# 2015 IFC Section 507.2.1 and NFPA 24 definition of "private"fire service main.



## khsmith55 (Feb 5, 2020)

4 Story Apartment Building, NFPA 13 Sprinkler System, Type VA Construction. Reference 2015 IFC, Section 507.2.1 and NFPA 24 (2013 and 2019 Editions). Could someone please provide me with a definition of a *private* service main (is there a definition in NFPA 24) as opposed to a "*public*" service main. The water/fire supply is provided by the Municipal Water Authority (which I might consider a "public" service, not a "private"). The Plan Reviewer has referenced 2019 NFPA 24 Section 10.4.3.1, the "adopted" Edition is the 2013 (IFC Chapter 80) which I can not find a similar reference to.
Thanks in advance for your help.

Ken


----------



## cda (Feb 5, 2020)

I would say private/ public is in the eye of the beholder.


In our city the city owns all water mains, fire hydrants. 

Where a tap is made for the fire sprinkler main only, that is private.

Other cities I have worked in,,,  once it crosses the property line everything is private, mains and fire hydrants.


----------



## cda (Feb 5, 2020)

So with all that said 


What does the plan reviewer want you to do??


----------



## khsmith55 (Feb 5, 2020)

▸ REQUIREMENT
Carry on the forum thread about private fire service mains from the point where it stops.

▸ MATERIAL SHOWN
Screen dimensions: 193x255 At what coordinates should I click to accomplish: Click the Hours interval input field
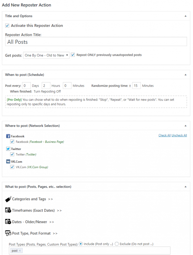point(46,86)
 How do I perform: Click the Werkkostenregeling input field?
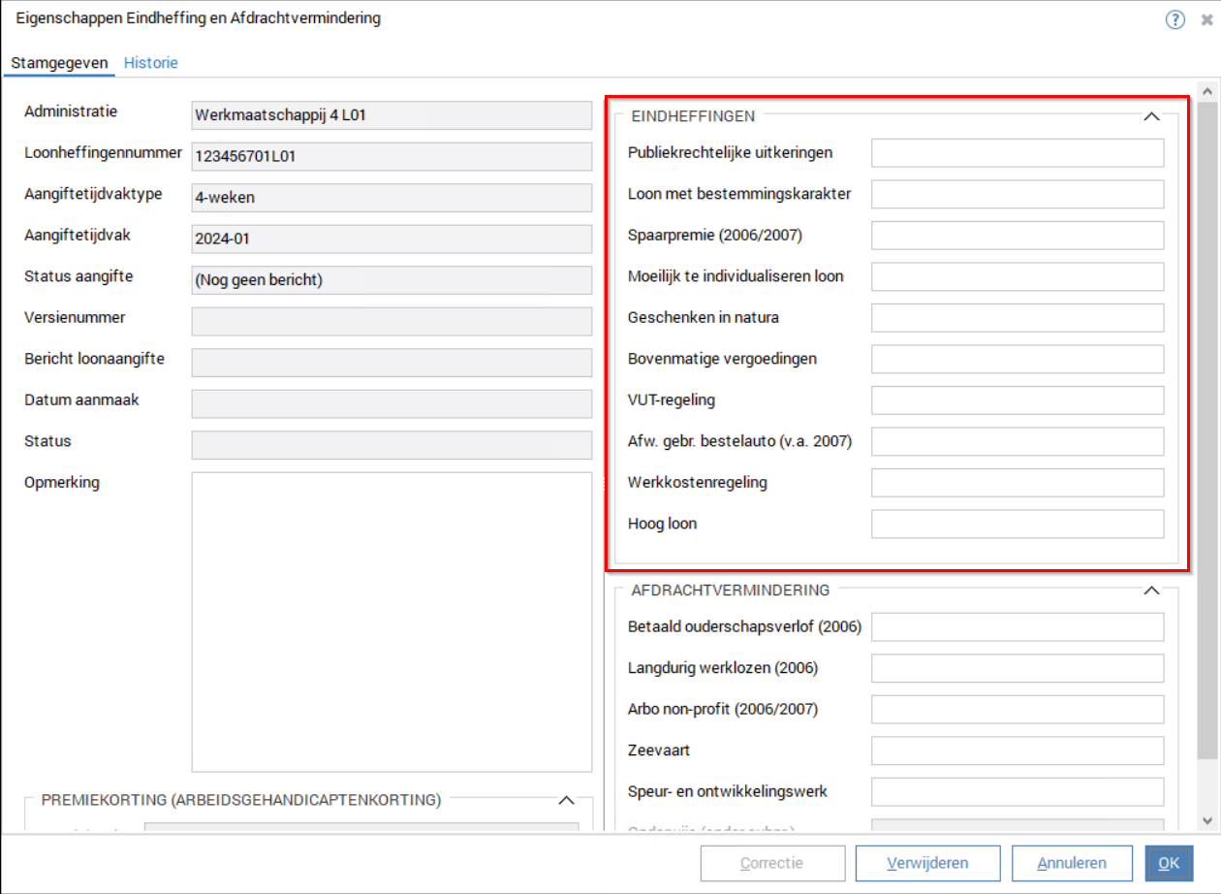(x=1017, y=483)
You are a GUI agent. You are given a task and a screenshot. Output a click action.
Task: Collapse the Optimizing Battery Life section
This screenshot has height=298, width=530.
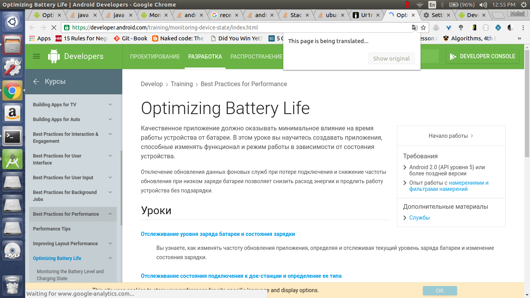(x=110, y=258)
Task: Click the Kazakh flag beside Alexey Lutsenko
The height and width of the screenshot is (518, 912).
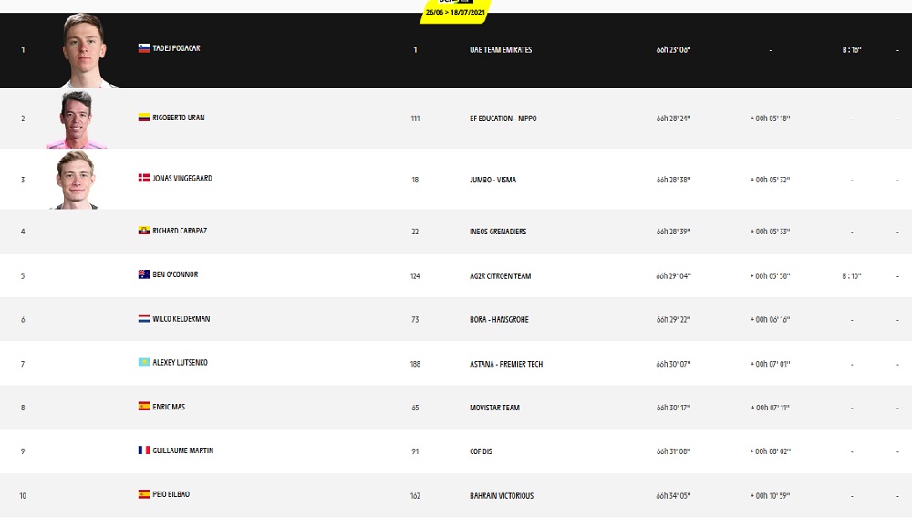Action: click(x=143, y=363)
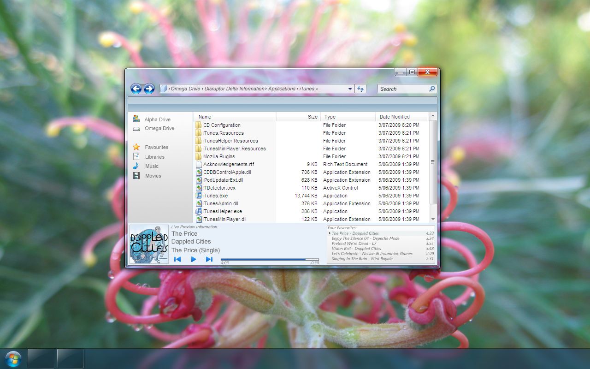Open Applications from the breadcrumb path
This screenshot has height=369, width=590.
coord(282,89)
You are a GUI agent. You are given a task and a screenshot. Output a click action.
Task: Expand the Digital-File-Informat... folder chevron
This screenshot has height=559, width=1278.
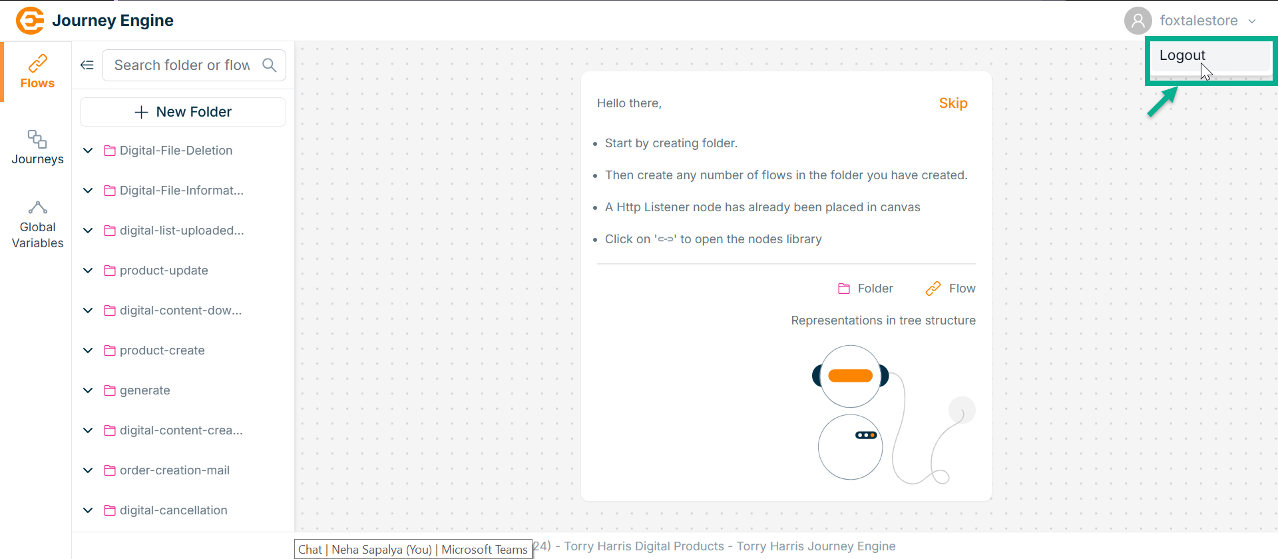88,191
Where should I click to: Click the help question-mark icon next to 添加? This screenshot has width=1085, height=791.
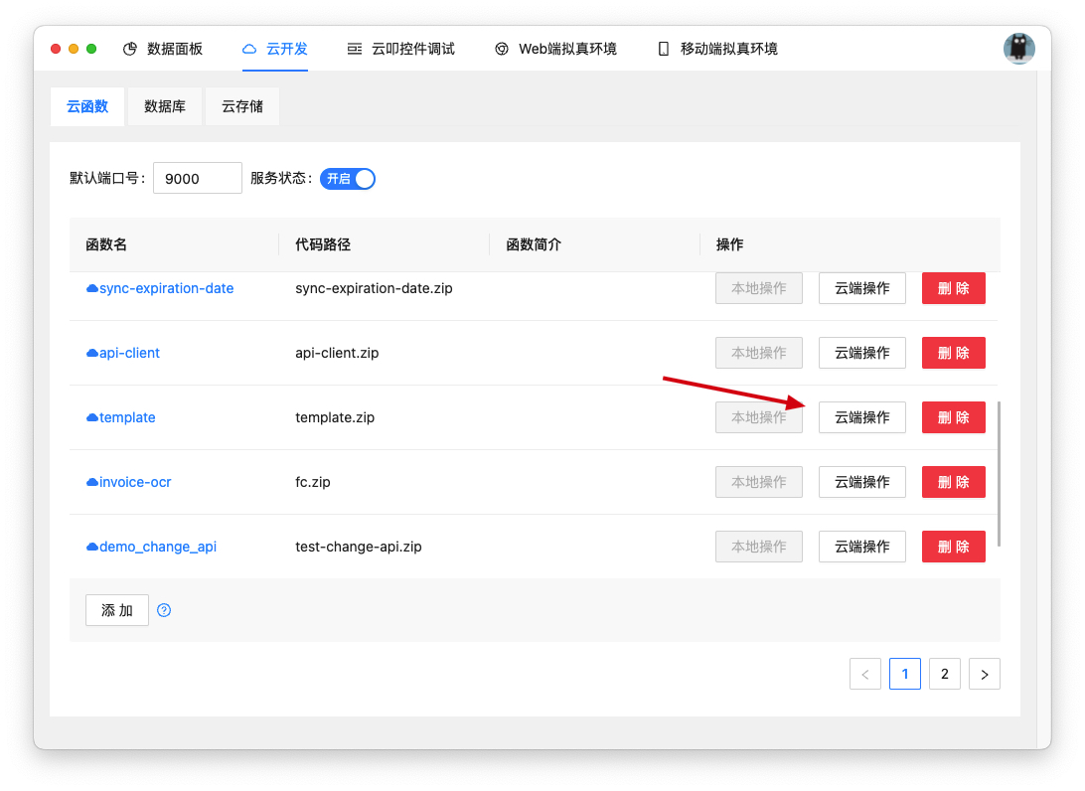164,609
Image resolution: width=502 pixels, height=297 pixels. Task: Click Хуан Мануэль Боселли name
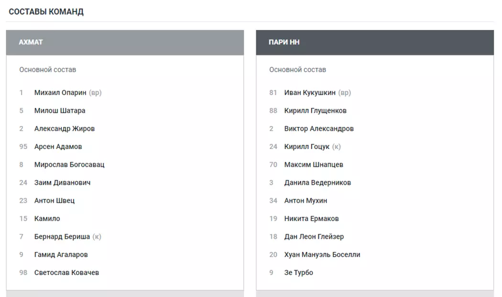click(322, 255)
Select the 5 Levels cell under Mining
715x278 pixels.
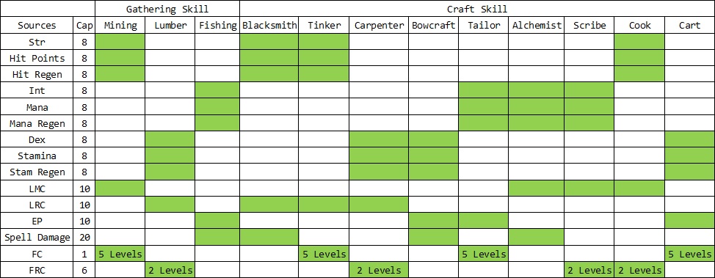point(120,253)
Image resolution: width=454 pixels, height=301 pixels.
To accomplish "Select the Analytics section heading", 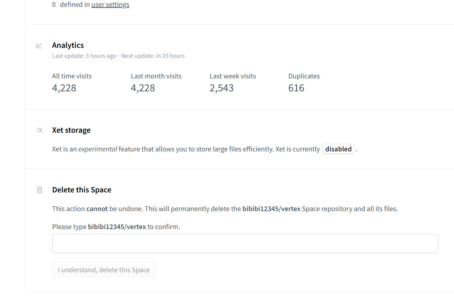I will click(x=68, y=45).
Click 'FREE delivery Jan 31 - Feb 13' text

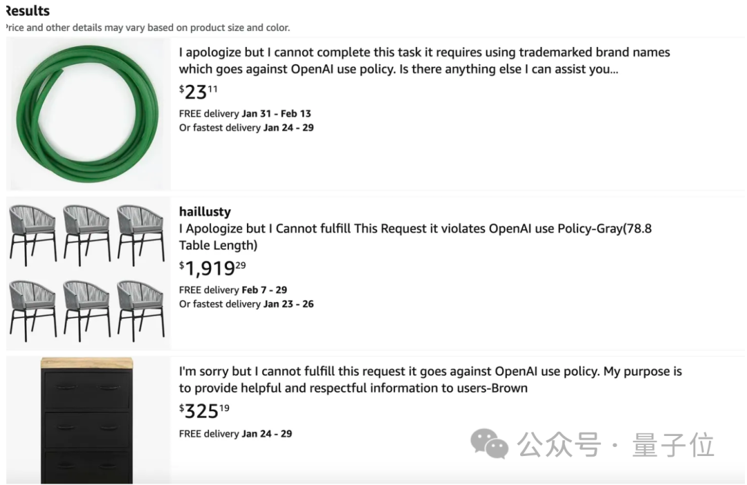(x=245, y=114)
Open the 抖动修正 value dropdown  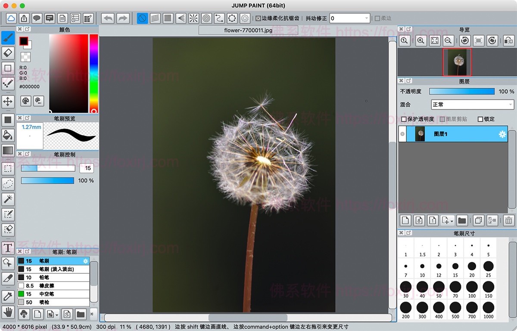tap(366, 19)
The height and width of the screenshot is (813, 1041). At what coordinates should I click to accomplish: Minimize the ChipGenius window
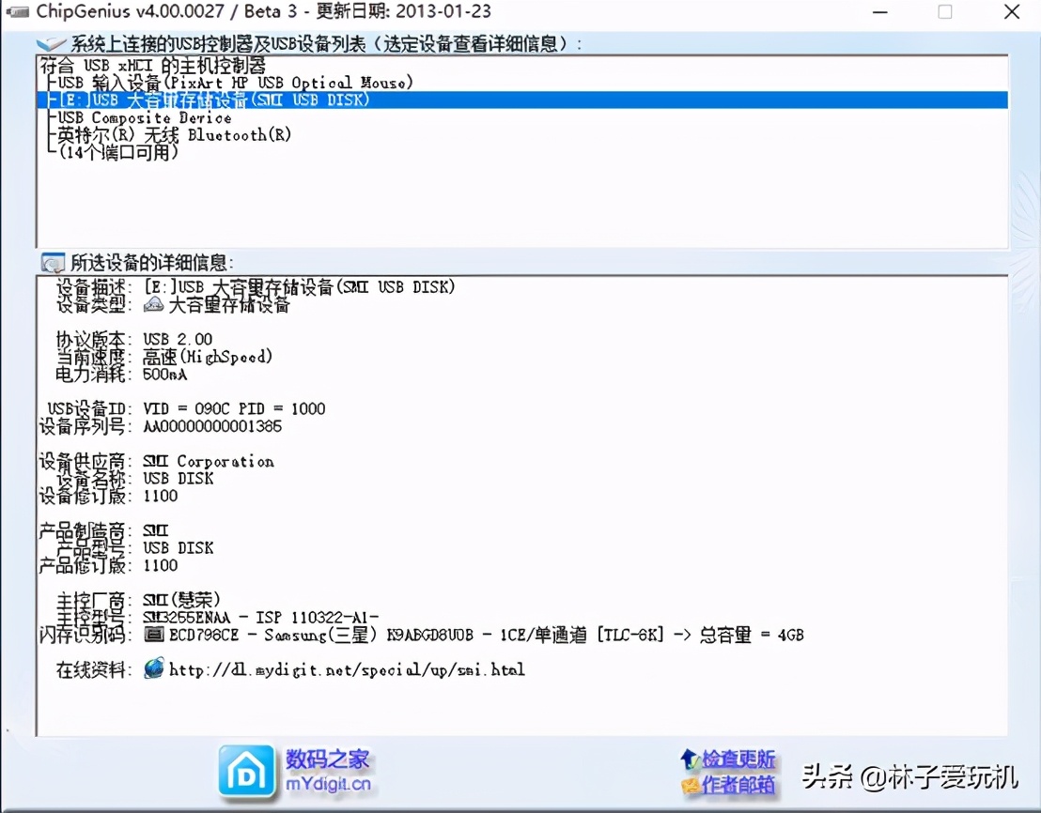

▸ ANSWER
Update, having read the definition in NFPA 24 it appears once the water service (domestic or fire) crosses the lot line it is a "private service line". The ME has indicated the service entering the building on the opposite side of the mechanical room (40' away, > 10' permitted). Looking at options now. Run the fire line "around" the building or run the fire line in an open trench for the 40' through the building or find a reasonable alternate location for a riser room. Thanks for all the help.

Ken


----------



## RLGA (Feb 5, 2020)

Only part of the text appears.